> _Extracted information_
BEGIN
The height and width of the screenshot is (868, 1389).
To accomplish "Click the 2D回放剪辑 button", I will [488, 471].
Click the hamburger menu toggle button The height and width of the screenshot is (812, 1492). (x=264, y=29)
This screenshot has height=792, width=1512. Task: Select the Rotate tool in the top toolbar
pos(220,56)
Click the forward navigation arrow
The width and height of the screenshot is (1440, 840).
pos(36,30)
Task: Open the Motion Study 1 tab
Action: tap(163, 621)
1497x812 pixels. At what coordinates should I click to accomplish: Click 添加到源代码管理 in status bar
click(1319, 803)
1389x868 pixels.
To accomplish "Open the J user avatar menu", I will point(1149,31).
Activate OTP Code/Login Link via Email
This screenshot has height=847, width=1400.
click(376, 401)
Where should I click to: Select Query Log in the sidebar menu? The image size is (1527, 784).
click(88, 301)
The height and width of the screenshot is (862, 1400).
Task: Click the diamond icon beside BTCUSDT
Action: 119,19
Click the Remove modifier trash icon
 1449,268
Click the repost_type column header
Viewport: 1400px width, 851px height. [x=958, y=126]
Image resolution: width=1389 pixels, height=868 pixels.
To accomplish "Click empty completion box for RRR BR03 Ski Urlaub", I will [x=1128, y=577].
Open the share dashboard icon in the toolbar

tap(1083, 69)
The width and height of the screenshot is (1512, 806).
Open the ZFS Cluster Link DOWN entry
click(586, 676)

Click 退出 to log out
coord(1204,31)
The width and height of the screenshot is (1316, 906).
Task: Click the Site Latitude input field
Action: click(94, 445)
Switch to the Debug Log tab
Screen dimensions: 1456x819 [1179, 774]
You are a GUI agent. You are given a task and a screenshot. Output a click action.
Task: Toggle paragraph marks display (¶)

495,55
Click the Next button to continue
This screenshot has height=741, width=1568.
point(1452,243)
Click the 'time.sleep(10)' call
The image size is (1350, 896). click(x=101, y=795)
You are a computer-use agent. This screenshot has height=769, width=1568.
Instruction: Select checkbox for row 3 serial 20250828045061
END
> _Task directions_
Where does "will" appear in the records above? Copy each line that holds it.

> _Answer to the problem_
To accomplish "Click the 2D回放剪辑 button", I will [488, 471].
To accomplish "Open the J user avatar menu", I will point(1149,31).
To accomplish "Click empty completion box for RRR BR03 Ski Urlaub", I will [x=1128, y=577].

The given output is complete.